来られた方々は、それぞれ高齢になったり、それぞれの暮らしがあって、あっという間に父の話ではなくなりまして…😅
すぐ、家族の介護とか葬儀とかという話になっていきました。

「昔はねぇ、村がね葬儀をしきってくれましてね。安く葬儀ができたんですよねぇ。
私がまだ若い頃、私の家の前の方が急に亡くなられて…家の方々が困っておられまして。とにかく、私も若いもんですからわからなくて、当時の村の役の方のお宅へ相談に走ったんですよ。すると、、、『よう相談に来てくれた。後はまかせろ、お前は戻って家の人におるように言って、そこで待機しろ。』と言われましてねぇ。

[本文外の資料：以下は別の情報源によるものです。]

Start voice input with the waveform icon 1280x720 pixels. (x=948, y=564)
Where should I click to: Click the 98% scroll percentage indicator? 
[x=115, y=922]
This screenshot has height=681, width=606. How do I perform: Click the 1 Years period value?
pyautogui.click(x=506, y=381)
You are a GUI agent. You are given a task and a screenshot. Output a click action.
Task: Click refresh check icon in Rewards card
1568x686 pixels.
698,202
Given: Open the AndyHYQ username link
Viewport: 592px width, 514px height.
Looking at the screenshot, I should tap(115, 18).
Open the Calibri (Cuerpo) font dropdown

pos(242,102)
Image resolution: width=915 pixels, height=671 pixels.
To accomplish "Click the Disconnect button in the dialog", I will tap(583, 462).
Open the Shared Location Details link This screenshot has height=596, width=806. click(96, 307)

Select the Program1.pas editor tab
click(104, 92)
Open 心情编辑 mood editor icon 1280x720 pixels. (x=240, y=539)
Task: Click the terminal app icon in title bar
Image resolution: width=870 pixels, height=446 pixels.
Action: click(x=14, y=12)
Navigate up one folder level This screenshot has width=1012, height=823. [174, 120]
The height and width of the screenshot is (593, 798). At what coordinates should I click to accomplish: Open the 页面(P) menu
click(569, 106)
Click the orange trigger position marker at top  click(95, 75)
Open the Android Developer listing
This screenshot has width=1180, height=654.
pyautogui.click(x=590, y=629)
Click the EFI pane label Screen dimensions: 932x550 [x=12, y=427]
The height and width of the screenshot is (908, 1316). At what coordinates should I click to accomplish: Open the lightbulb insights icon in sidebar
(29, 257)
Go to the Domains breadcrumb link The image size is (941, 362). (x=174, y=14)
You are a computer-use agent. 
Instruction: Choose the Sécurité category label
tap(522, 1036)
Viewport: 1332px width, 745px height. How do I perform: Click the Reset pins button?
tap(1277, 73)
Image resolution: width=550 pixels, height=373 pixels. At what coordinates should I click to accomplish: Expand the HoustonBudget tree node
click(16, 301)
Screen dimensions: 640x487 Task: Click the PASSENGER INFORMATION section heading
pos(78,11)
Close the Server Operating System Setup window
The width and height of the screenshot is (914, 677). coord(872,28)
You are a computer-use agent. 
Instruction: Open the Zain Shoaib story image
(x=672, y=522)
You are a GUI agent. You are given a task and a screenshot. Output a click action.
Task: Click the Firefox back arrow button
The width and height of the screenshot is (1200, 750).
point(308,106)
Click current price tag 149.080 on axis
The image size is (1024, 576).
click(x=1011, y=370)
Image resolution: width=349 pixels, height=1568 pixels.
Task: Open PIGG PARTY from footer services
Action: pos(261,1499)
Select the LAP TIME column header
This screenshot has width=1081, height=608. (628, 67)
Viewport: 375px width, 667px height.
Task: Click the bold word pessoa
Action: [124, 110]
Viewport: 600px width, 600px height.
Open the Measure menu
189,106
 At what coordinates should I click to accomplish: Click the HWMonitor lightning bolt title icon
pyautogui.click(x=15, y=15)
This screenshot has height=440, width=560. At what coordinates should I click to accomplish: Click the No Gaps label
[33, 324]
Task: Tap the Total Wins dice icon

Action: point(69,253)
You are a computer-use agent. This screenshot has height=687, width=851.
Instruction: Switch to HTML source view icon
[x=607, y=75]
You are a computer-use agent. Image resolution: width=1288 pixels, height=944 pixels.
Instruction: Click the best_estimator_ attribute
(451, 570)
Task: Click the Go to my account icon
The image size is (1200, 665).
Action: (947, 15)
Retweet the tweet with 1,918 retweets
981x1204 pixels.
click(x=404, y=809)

」

「へぇ、それで?」

「はい、もうあっという間に村の役員が集まって、家の人に『葬儀ですが、個人でやられますか?村の仕切りでやられますか?』とたずねましてね、家の人たちは急なことで何もわからないので『村でお願いできますか?』というと、『わかりました…もう心配はいらんよ。任せとけ。あんたらはここにおったらいい。じっとおってくれ。よっしゃ、おい、お前ら、村の仕切りやぞ!村でやる!祭壇つくるぞ!お前は…〇〇と警察へ。お前は△△と役場へ。絶対1人で行くな!ペアで動け!家の人は、何もしないで大丈夫。心配いらんので、この居間におってください。あちこち行かないように。おい、葬儀屋に行って、板榊を〇百枚用意してもらえ。板やぞ板!』とね。だーっと皆が方々へ散っていってねぇ。もうすごい機動力でした。」

‼️えっ?何⁉️

もしかして、父の言っていた
「村の人に相談したら全てうまくやってくれる」ってこのことか⁉️


興味深くて、掘り下げてお話しを聞きました。 

その昔は、個人で葬儀ができる人は、お金持ちさんだけのできることで。
普通は村の葬儀委員さんなどが中心になり、リーズナブルに葬儀をするのが普通だったそうです。

村の仕切りで安くできると言う…なぜ?かわからないので質問をしましたら…

まず、村の仕切りだと、葬儀の場所は個人の家、祭壇は村にあり、組むのは村人、通夜や告別式の料理やお台所は村の女性陣が預かると言うものだったそうで…👍

村の仕切りの場合は、葬儀屋さんは板榊?と言って、板に榊の絵が描かれているもので祭壇を飾り?その板には紙をはって名前が書かれていきます。それが香典になるようで。その方の村では一枚が2,000円で、うち1,000円が葬儀屋に。うち1,000円が村に入るとのことでした。

祭壇は村にあるのを各葬儀で使い回し、板榊も何度も使い、一度作ると何度も使えるので、元がすぐに取れて安くできると言う仕組みだったそうです。


葬儀屋にお任せで、ピンから切りまでを選び尽くしてやる葬儀とは違い、
村人ができるものができることをやり、故人がいなくなった家のものの負担を減らし、大事なジャッジだけをすればいいような仕組みが出来上がっていたそうです。


金銭的に厳しいお宅でもちゃんと故人が送れるように、普段から村に納めるお金とか、板榊から入るお金とかで、まわるようになっていて。足らない所は、人が動いて奉仕する。
次はうちかもしれないと…皆が動いてやっていたと言う…


なんとSDGs!

もちろんね、その裏で、女の人ばっかりがバックで動き回ってたり、若いもんばっかり走り回されたり、いろんなしんどいもあったろうとは思うんですよ。

それについては、弁当でいいじゃんとか、時代で変わっていったとは思うし、じゃ、それいくら?みたいな話もあるわけですけれど…


話を聞いて、悪いことばかりではないなぁとすごく思いました。


「あー、父はこれを言ってたんですかね?」

「そうでしょうなぁ。昔は、街でもそんなんありましたしねぇ。病床で、その記憶がすっと出てきはったんでしょうな。」


納得です。

「困ったら葬儀委員に言え、村の人がしてくれる」

父の若い時の記憶が、私を助けてくれると考えたんでしょう。


残念ながら、もうそこまでのシステムはないんですけどね。
でも、父の想い、元部下さんのお話しに、なんとなーく、ええ感触を覚えました。

近隣の皆さんは、ほんまにようしてくれます。個人個人になったけれど、葬儀のことや寺のこと、言える範囲で教えてくださいました。

また、村からも香典をいただきました。
そして、それを『非時料(ひじりょう)』として村に戻し、また村のことに使うと言う…(若干いる?と言う)しきたりも体験☺️
※非時…いつもの時間ではあらずという意味だそうです。

一瞬、煩わしそうではあるんですけど…
そういう一個一個のアクションの度に、人と顔あわせて話をすることで、見つかる気持ちや方法があることに気づいたりしまして。
ちょっと大人になれた気がしております。